Marina Abramova, « Songe-Mensonge et Songe-Parodie dans le roman de Joanot Martorell, Tirant lo Blanc » (p. 221-231), analyse les deux songes d’un roman publié à Valence en 1490, (p. 221) « œuvre maîtresse de la littérature catalane médiévale », « encore très liée à la tradition précédente, et d’abord avec les romans français du cycle breton », même si l’auteur manipule « assez librement » cette matière. Ainsi, (p. 230) « en même temps l’auteur se présente dans son roman comme une sorte de démiurge, il prouve de manière captivante et convaincante son droit suprême de savoir comment il faut écrire un roman ». « La narration romanesque, c’est aussi un songe inventé et prophétique à la fois, aidant à voir les mystères cachés de la vie ».
Conclusions.
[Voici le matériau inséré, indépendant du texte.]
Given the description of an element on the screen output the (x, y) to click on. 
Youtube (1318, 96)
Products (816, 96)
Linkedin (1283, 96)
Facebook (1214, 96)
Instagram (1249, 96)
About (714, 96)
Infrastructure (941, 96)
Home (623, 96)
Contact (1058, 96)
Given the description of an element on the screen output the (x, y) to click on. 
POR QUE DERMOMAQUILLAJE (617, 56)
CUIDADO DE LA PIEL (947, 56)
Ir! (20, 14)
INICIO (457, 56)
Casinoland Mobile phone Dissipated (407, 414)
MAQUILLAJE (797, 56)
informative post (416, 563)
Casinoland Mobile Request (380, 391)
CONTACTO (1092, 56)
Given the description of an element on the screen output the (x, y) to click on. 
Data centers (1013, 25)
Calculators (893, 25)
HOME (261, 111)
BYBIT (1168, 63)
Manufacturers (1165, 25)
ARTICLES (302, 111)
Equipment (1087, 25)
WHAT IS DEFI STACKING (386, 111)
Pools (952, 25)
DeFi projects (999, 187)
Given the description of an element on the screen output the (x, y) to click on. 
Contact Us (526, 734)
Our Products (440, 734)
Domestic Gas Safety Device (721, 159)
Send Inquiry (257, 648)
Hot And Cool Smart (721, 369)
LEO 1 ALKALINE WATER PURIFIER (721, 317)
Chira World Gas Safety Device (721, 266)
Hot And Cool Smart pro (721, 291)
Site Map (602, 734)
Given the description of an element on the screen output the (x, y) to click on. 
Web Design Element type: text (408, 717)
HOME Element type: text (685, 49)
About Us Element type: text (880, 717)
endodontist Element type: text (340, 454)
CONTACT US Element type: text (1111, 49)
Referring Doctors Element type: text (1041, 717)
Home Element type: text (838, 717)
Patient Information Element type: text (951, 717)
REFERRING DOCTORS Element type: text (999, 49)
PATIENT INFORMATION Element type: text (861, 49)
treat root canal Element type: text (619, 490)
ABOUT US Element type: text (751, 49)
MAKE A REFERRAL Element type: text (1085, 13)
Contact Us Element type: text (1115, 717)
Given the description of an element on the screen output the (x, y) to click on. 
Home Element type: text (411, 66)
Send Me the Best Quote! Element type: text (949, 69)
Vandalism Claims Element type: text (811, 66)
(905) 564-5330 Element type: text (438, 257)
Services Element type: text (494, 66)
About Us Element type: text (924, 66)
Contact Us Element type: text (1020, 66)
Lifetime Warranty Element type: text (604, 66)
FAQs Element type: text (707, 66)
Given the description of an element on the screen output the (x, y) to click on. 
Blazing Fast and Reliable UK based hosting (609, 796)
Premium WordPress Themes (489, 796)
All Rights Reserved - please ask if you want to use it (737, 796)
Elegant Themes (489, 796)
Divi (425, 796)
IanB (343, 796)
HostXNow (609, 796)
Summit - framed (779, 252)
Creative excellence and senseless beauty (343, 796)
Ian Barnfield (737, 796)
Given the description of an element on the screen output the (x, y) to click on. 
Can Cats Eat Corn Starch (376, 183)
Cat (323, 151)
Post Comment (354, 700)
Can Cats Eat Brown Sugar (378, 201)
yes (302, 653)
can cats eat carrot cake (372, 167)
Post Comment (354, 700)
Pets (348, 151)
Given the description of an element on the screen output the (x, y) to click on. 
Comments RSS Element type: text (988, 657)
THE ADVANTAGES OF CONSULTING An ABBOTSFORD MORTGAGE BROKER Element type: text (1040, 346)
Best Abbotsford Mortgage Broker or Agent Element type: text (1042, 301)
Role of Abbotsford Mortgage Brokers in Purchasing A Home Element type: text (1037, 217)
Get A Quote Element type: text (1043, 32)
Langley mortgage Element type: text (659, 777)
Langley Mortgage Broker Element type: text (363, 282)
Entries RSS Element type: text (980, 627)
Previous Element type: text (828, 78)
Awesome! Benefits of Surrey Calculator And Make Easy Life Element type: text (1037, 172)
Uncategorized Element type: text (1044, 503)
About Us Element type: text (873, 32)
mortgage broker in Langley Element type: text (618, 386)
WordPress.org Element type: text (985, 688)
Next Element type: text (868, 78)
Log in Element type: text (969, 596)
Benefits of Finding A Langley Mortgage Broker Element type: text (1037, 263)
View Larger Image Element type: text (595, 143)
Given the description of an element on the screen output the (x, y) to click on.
L’intérêt des articles est assez inégal, ce qui est habituel dans un volume collectif. Un des indices de cet écart est l’emploi indifférent de songe ou de rêve. Il n’est pas sûr que les deux termes soient toujours synonymes : la confusion est peut-être regrettable alors que les distinctions entre les différents types de rêves sont souvent subtilement observées par ailleurs. La syntaxe tourmentée de quelques articles peut rendre la lecture et la compréhension difficiles. Et surtout, il faut déplorer quelques fautes d’orthographe (p. 67, c’est-à-dire sans tirets ; p. 69, les précédents… signalé sans ‑s ; p. 126, Insomnium renvoie à ce qui arrive pendant le sommeil et désigne sans ‑nt ; p. 193, en espagnol, Erase en un mot et non Era se pour le pronom enclitique), de style (p. 94, le soi-disant rêve ; p. 95, la vie l’est pas moins ; p. 116, Ceci dit pour Cela dit…) et même ce qui semble être une faute d’édition (p. 194, si bon leu et non sin bon leu).
Mais au total, quelques articles proposent vraiment des lectures ou des relectures intéressantes, ainsi que des mises au point définitoires et méthodologiques à retenir.